Access Control is used to control access to CiviCRM data and functionality. This is done through Access Control Lists (ACL's). An ACL consists of:
1. A Role that has permission to do this operation ('Administrator', 'Team Leader'),
2. An Operation (e.g. 'View' or 'Edit'), and
3. A set of Data that the operation can be performed on (e.g. a group of contacts)
EXAMPLE: "Team Leaders" (Role) can "Edit" (Operation) all contacts in the "Active Volunteers Group" (Data).
CiviCRM provides built-in access control for contact groups, profiles and custom data.
CiviCRM for Drupal includes additional access control features for specific tasks (Administer, Import, etc.), and for component data (contributions, membership, and events). It should be noted that in Drupal you only need to use CiviCRM's ACLs if you wish to control access of certain contacts to certain groups; if you simply want to control the types of data and actions a user can see/perform you can use the Drupal permissions Administer » User Management » Access Control.
CiviCRM's built-in Access Control is managed by Access Control Lists (ACL's). ACL's allow you to control who can view and edit specific contact groups, specific profiles and/or specific sets of custom data.
For example, you might want to allow only staff on your Development Team to view or edit contacts in your "High Value Donor" group. The basic steps for this are:
If you are having trouble with getting Permissions to work like you think they should, the first step is to look at your Drupal or Joomla! user Permissions. For example, if you want to prevent a CiviCRM user from editing another contact's record and adding or removing them from an ACL group then you have to uncheck (or disable) "View All Contacts" AND "Edit All Contacts" for that user role. Then go into CiviCRM Access Control and give that role Edit or View permissions. In order to filter out the ACL Groups to prevent users from adding or removing contacts to ACL Groups jump over to the forum and check this topic out on how to do that: http://forum.civicrm.org/index.php/topic,14595.0.html. This blog post by Gregory Heller also provides a detailed step-by-step guide for controlling access to "sensitive" sets of custom fields.
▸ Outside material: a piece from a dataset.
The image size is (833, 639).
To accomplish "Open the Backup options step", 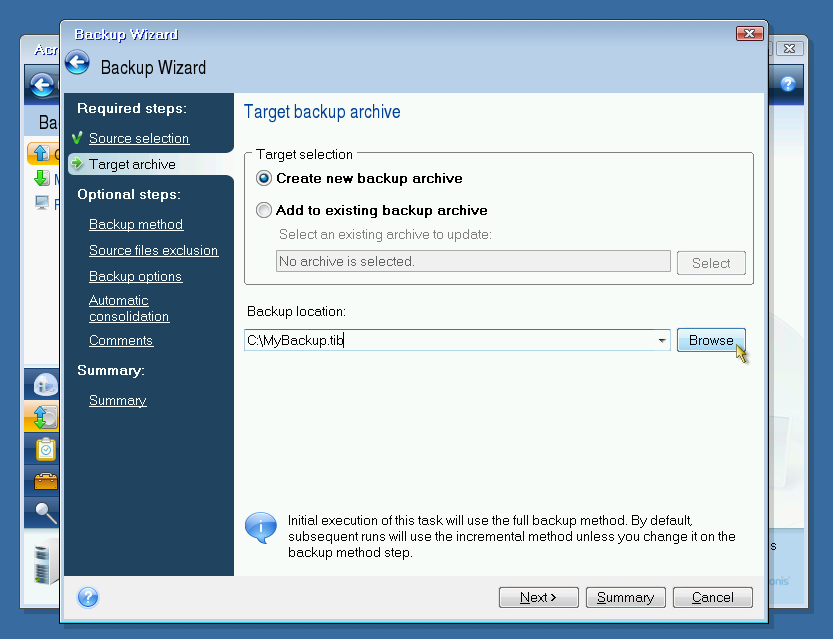I will pyautogui.click(x=135, y=276).
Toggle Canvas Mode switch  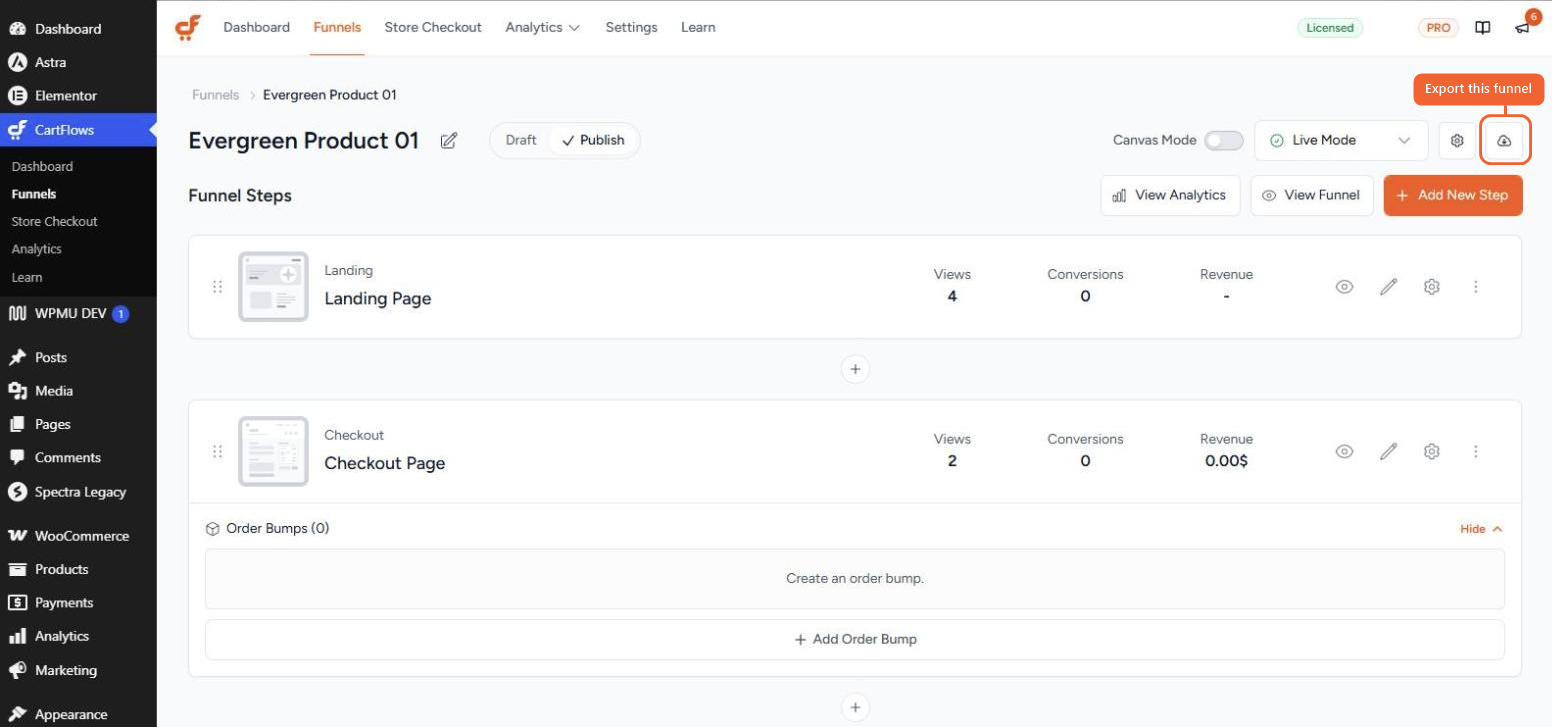[x=1223, y=141]
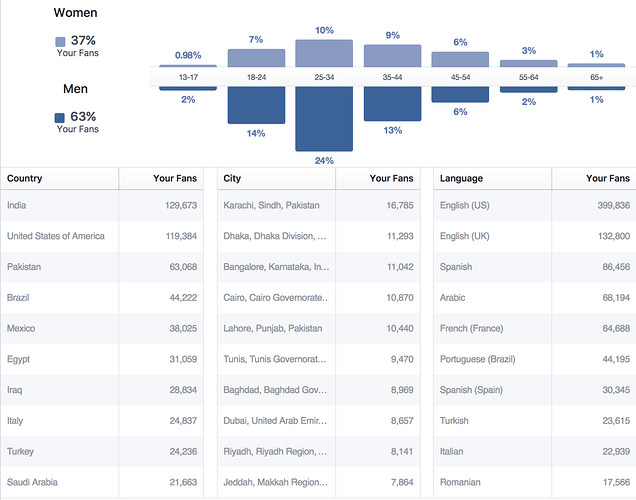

"Users" is the name Drupal and Joomla use to describe either people who have an account and can log into the website (authenticated/registered user), or a website visitor who has not logged in (anonymous/public user). In CiviCRM, "users" refers to anyone who has been assigned a role with specific permissions to take actions in CiviCRM. "Contacts" is the name CiviCRM gives to the Individuals, Organizations and Households that you create and store in CiviCRM.
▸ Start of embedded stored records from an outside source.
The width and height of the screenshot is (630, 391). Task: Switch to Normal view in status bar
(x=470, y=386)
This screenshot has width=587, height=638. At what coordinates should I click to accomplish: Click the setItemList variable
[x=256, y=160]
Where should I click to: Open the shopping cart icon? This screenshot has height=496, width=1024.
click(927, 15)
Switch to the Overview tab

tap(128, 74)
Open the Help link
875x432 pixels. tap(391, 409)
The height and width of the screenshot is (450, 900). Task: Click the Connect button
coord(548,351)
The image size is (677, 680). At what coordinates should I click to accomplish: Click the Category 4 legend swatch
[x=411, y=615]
PERMISSIONS let you control what users can do on your site. Each user ROLE (see ROLES below) has its own set of permissions. View the default permissions here.
ROLES allow you to fine tune the security and administration of Drupal or Joomla. A role defines a group of users that have certain privileges as defined in PERMISSIONS. Examples of ROLES include: anonymous user, authenticated user, moderator and administrator.
You will need to decide which roles you need, based on your workflows (see PLAN)
These rules allow you to limit accounts that are allowed to be created or logged in.
If you are giving multiple users access to CiviCRM data and tasks, it's a good idea to assign/limit which tasks and/or groups of contacts each user can manipulate. You will use ROLES and PERMISSIONS to determine what each user can see and do.
ROLES are a way of assigning one or more specific PERMISSIONS to a group. Users assigned to the ROLE are granted specific permissions assigned to the role. You can create as many roles as needed and users can be assigned to one or more roles. You can only assign ROLES to groups of contacts.
PERMISSIONS are the actual tasks which are granted to a ROLE. These may be functional - e.g. edit (all) contacts, or they may relate to a specific subset of your data, e.g. a defined group of contacts (enewsletter subscribers). You could allow only enewsletter subscribers' to view custom data (enewsletter subscriber interests) by assigning the PERMISSION "View enewsletter subscriber interests" to the ROLE of enewsletter subscriber.